Tesla sells the six-seat Model Y Long Wheelbase for $61,990 in the US
A third-row expansion hits the Model Y lineup with a new Launch Series starting price and broader availability.

Tesla has launched the Model Y Long Wheelbase in the United States and Puerto Rico, adding a third row and fitting six seats. The move, priced from $61,990 as a Launch Series, is the company’s biggest Model Y expansion since the redesign earlier this year.
Tesla just rolled out the six-seat Model Y Long Wheelbase in the United States and Puerto Rico, with a starting price of $61,990 for the Launch Series. In practice, that means Model Y shoppers get a stretched version of the world’s best-selling electric vehicle, now with a third row and room for six.
This is not a cosmetic tweak. The Next Web reports the Long Wheelbase version as Tesla’s most significant Model Y expansion since the redesign earlier this year, and that timing matters for anyone tracking how Tesla manages demand, product cadence, and regional rollout. A new variant can pull in a different customer segment while smoothing out production and inventory swings, especially when the base model has already proven the category will sell.
Zoom out a bit and you see why this matters beyond Tesla fans. The Model Y is the anchor product, and when a category leader expands the footprint of its best seller, competitors feel it in two ways: pricing pressure and positioning pressure. Pricing pressure comes from the simple fact that a new variant gives buyers another “best option” to choose, potentially moving some demand away from higher-priced trims or from competing three-row EVs altogether. Positioning pressure comes from Tesla effectively telling the market it can do the family-hauler job without abandoning the core Model Y formula.
Also, the rollout footprint is a quiet signal. Tesla is launching in the United States and Puerto Rico, which means this is not only a mainland demand play but also a regional availability play. For executives at other EV makers and for suppliers in the supply chain, the message is: Tesla is actively broadening the geography of its “next” Model Y, which can influence procurement decisions, logistics planning, and regional sales forecasting.
There is a regulatory context executives should keep in mind even when the news is product-focused. In most markets, EV demand is heavily influenced by how incentives and compliance frameworks interact with vehicle eligibility rules such as pricing thresholds, vehicle classification, and local distribution requirements. While the source here does not spell out incentive eligibility details, the fact that Tesla is introducing a priced new variant at a clear starting point ($61,990) is relevant because incentive programs often hinge on price, configuration, or both. That is why investors and boards care about “launch variants” as much as they care about major redesigns. The devil is often in whether a specific configuration can access certain programs or fit within policy constraints.
The Launch Series starting at $61,990 is the clearest piece of financial information in the report, and it’s the kind of number that helps operators model demand scenarios quickly. If a stretched third-row Model Y fits the needs of larger households, it can reduce the need for a separate vehicle purchase. That can be a powerful value proposition: instead of buying a second car to cover weekend trips and family events, buyers may prefer one vehicle that does both. For Tesla, that potentially broadens the addressable market. For competitors, it can compress the “must-own” reason for their own three-row offerings.

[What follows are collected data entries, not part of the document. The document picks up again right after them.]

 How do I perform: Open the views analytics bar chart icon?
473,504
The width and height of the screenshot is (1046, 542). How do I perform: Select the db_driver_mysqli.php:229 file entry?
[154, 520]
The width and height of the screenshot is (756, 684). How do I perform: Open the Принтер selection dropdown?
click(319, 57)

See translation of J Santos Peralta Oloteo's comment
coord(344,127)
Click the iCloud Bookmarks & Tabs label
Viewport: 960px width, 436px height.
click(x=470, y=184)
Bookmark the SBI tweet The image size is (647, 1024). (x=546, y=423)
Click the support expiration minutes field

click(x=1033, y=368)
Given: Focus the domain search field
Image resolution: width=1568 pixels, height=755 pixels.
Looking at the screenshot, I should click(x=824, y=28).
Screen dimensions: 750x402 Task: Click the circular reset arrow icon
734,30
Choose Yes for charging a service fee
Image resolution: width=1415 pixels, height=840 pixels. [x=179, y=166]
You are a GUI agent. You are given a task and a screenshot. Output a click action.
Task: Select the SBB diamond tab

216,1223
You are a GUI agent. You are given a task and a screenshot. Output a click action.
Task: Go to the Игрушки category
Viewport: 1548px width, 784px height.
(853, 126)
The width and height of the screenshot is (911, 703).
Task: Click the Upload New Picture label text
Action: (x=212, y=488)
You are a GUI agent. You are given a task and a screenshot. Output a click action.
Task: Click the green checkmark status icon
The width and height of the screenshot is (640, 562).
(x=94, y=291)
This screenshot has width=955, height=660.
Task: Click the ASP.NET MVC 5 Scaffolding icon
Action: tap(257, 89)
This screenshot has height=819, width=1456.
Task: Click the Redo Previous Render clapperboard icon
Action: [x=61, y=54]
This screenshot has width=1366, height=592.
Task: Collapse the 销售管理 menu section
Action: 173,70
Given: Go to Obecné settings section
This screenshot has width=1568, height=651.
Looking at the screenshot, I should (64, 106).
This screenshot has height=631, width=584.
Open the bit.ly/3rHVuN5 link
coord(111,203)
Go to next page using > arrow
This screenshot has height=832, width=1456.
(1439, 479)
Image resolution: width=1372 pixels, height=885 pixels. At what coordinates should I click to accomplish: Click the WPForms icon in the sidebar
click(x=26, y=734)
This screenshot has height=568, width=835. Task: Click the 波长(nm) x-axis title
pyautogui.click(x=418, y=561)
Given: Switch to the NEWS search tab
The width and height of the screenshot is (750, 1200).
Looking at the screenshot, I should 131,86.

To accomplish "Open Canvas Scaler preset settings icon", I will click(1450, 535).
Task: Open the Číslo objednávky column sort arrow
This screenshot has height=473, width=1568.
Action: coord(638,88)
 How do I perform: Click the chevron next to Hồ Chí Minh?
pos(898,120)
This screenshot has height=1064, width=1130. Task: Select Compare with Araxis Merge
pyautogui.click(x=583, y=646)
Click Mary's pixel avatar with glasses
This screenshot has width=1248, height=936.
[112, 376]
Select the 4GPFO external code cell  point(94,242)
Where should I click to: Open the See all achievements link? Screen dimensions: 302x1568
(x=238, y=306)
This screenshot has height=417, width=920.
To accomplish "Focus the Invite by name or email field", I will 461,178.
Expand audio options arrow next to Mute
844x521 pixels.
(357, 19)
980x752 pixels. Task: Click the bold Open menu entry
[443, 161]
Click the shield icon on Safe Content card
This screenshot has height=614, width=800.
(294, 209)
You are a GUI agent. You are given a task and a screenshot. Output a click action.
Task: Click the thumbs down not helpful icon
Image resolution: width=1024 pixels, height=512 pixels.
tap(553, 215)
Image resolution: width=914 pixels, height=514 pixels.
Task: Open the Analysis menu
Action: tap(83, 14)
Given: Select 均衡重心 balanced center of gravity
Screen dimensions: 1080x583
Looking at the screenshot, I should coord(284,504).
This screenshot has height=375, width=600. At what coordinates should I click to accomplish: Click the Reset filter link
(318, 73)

There is also a strategic second-order effect in how Tesla schedules expansions. The report frames the Long Wheelbase as Tesla’s most significant Model Y expansion since the redesign earlier this year. That suggests Tesla is not just iterating randomly; it is stacking product changes to keep the Model Y line fresh. For peers, it highlights a real operational challenge: if you are counting on a longer product cycle to protect your differentiation, Tesla can undercut that timeline by turning the best-selling platform into multiple distinct consumer packages.
Finally, think about what boards and executive teams should infer about product and operational flexibility. Stretched versions with additional rows are not trivial engineering changes, and scaling them to real customers across a region signals that Tesla has the manufacturing, configuration, and fulfillment machinery in place to support a meaningful lineup expansion. When an incumbent moves from “one model” to “model variants,” it often means more complexity in forecasting, inventory, and aftersales. That can be a management burden for any company, but for Tesla it likely serves a higher-level purpose: keep the core vehicle selling while expanding capacity to capture customers who need features the base configuration cannot easily satisfy.
In short, this $61,990, six-seat Model Y Long Wheelbase rollout in the United States and Puerto Rico is a clear attempt to broaden Model Y demand by giving buyers a third row. If you run a competing EV brand, manage an EV supplier relationship, or invest in the electrification supply chain, it is a reminder that the most impactful product moves are often the ones that extend the flagship, not replace it.